Given records:

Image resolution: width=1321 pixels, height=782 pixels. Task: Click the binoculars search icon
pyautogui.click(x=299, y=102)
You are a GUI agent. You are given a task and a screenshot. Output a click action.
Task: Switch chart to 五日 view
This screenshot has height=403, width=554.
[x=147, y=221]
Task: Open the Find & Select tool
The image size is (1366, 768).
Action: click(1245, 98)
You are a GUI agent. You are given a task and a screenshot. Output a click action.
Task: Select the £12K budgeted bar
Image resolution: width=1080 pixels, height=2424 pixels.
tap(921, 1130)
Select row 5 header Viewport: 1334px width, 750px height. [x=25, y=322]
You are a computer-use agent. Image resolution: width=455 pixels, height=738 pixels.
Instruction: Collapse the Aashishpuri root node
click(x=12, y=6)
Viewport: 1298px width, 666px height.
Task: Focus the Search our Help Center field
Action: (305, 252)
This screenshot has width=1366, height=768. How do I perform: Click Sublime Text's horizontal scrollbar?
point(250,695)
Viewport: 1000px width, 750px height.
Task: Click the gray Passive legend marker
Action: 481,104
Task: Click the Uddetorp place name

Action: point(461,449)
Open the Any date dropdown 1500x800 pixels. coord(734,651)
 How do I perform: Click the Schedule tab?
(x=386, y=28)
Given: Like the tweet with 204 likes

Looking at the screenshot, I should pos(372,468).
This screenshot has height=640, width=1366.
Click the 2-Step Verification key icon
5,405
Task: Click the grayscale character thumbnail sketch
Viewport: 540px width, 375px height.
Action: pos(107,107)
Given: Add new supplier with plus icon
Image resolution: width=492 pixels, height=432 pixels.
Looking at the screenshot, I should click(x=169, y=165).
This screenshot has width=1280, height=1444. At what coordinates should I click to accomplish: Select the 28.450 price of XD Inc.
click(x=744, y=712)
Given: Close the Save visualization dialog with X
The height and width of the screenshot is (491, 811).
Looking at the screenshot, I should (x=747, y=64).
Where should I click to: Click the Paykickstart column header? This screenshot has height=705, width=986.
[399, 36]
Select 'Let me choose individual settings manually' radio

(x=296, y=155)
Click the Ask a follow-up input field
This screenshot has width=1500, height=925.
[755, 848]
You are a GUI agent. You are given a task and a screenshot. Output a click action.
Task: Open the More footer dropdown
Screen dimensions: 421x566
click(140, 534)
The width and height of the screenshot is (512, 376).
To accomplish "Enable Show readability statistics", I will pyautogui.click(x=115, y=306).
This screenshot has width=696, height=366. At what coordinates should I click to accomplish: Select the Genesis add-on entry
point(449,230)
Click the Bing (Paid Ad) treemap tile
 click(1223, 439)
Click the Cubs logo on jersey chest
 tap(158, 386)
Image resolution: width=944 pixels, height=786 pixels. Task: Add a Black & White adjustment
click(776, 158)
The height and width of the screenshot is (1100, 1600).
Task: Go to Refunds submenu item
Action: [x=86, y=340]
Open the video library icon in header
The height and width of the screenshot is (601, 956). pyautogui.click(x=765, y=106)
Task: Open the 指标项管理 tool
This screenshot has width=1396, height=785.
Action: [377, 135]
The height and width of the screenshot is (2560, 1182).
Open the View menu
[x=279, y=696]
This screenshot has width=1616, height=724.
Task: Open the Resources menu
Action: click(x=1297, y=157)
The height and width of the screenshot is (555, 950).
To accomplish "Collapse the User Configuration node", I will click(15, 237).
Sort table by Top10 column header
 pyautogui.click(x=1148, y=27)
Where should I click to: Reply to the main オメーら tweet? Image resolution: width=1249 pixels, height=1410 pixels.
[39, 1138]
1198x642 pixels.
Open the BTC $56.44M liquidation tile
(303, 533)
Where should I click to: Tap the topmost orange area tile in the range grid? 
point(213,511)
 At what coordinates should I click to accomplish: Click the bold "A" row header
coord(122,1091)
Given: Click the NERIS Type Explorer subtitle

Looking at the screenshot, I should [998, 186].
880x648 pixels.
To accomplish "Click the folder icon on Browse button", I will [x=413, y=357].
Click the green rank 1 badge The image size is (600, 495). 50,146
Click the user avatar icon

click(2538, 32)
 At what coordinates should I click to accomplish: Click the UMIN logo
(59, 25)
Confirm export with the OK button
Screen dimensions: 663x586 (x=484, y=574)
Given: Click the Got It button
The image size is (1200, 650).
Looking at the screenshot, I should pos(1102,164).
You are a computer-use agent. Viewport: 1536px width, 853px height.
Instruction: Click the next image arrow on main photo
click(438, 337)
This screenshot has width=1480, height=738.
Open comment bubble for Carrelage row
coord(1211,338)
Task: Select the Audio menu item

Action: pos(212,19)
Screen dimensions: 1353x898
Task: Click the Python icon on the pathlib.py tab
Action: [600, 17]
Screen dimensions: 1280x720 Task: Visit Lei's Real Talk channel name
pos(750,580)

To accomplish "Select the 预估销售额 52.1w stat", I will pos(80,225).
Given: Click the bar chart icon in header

What to produce: With nothing left out, return each entry exactly.

Completed task:
Image resolution: width=1321 pixels, height=782 pixels. Task: Click the binoculars search icon
pyautogui.click(x=299, y=102)
You are a GUI agent. You are given a task and a screenshot. Output a click action.
Task: Switch chart to 五日 view
This screenshot has height=403, width=554.
[x=147, y=221]
Task: Open the Find & Select tool
The image size is (1366, 768).
Action: click(1245, 98)
You are a GUI agent. You are given a task and a screenshot. Output a click action.
Task: Select the £12K budgeted bar
Image resolution: width=1080 pixels, height=2424 pixels.
tap(921, 1130)
Select row 5 header Viewport: 1334px width, 750px height. [x=25, y=322]
You are a computer-use agent. Image resolution: width=455 pixels, height=738 pixels.
Instruction: Collapse the Aashishpuri root node
click(x=12, y=6)
Viewport: 1298px width, 666px height.
Task: Focus the Search our Help Center field
Action: (305, 252)
This screenshot has width=1366, height=768. How do I perform: Click Sublime Text's horizontal scrollbar?
point(250,695)
Viewport: 1000px width, 750px height.
Task: Click the gray Passive legend marker
Action: 481,104
Task: Click the Uddetorp place name

Action: point(461,449)
Open the Any date dropdown 1500x800 pixels. coord(734,651)
 How do I perform: Click the Schedule tab?
(x=386, y=28)
Given: Like the tweet with 204 likes

Looking at the screenshot, I should pos(372,468).
This screenshot has height=640, width=1366.
Click the 2-Step Verification key icon
5,405
Task: Click the grayscale character thumbnail sketch
Viewport: 540px width, 375px height.
Action: pos(107,107)
Given: Add new supplier with plus icon
Image resolution: width=492 pixels, height=432 pixels.
Looking at the screenshot, I should click(x=169, y=165).
This screenshot has width=1280, height=1444. At what coordinates should I click to accomplish: Select the 28.450 price of XD Inc.
click(x=744, y=712)
Given: Close the Save visualization dialog with X
The height and width of the screenshot is (491, 811).
Looking at the screenshot, I should (x=747, y=64).
Where should I click to: Click the Paykickstart column header? This screenshot has height=705, width=986.
[399, 36]
Select 'Let me choose individual settings manually' radio

(x=296, y=155)
Click the Ask a follow-up input field
This screenshot has width=1500, height=925.
[755, 848]
You are a GUI agent. You are given a task and a screenshot. Output a click action.
Task: Open the More footer dropdown
Screen dimensions: 421x566
click(140, 534)
The width and height of the screenshot is (512, 376).
To accomplish "Enable Show readability statistics", I will pyautogui.click(x=115, y=306).
This screenshot has width=696, height=366. At what coordinates should I click to accomplish: Select the Genesis add-on entry
point(449,230)
Click the Bing (Paid Ad) treemap tile
 click(1223, 439)
Click the Cubs logo on jersey chest
 tap(158, 386)
Image resolution: width=944 pixels, height=786 pixels. Task: Add a Black & White adjustment
click(776, 158)
The height and width of the screenshot is (1100, 1600).
Task: Go to Refunds submenu item
Action: [x=86, y=340]
Open the video library icon in header
The height and width of the screenshot is (601, 956). pyautogui.click(x=765, y=106)
Task: Open the 指标项管理 tool
This screenshot has width=1396, height=785.
Action: [377, 135]
The height and width of the screenshot is (2560, 1182).
Open the View menu
[x=279, y=696]
This screenshot has width=1616, height=724.
Task: Open the Resources menu
Action: click(x=1297, y=157)
The height and width of the screenshot is (555, 950).
To accomplish "Collapse the User Configuration node", I will click(15, 237).
Sort table by Top10 column header
 pyautogui.click(x=1148, y=27)
Where should I click to: Reply to the main オメーら tweet? Image resolution: width=1249 pixels, height=1410 pixels.
[39, 1138]
1198x642 pixels.
Open the BTC $56.44M liquidation tile
(303, 533)
Where should I click to: Tap the topmost orange area tile in the range grid? 
point(213,511)
 At what coordinates should I click to accomplish: Click the bold "A" row header
coord(122,1091)
Given: Click the NERIS Type Explorer subtitle

Looking at the screenshot, I should [998, 186].
880x648 pixels.
To accomplish "Click the folder icon on Browse button", I will [x=413, y=357].
Click the green rank 1 badge The image size is (600, 495). 50,146
Click the user avatar icon

click(2538, 32)
 At what coordinates should I click to accomplish: Click the UMIN logo
(59, 25)
Confirm export with the OK button
Screen dimensions: 663x586 (x=484, y=574)
Given: Click the Got It button
The image size is (1200, 650).
Looking at the screenshot, I should pos(1102,164).
You are a computer-use agent. Viewport: 1536px width, 853px height.
Instruction: Click the next image arrow on main photo
click(438, 337)
This screenshot has width=1480, height=738.
Open comment bubble for Carrelage row
coord(1211,338)
Task: Select the Audio menu item

Action: pos(212,19)
Screen dimensions: 1353x898
Task: Click the Python icon on the pathlib.py tab
Action: [600, 17]
Screen dimensions: 1280x720 Task: Visit Lei's Real Talk channel name
pos(750,580)

To accomplish "Select the 预估销售额 52.1w stat", I will pos(80,225).
Given: Click the bar chart icon in header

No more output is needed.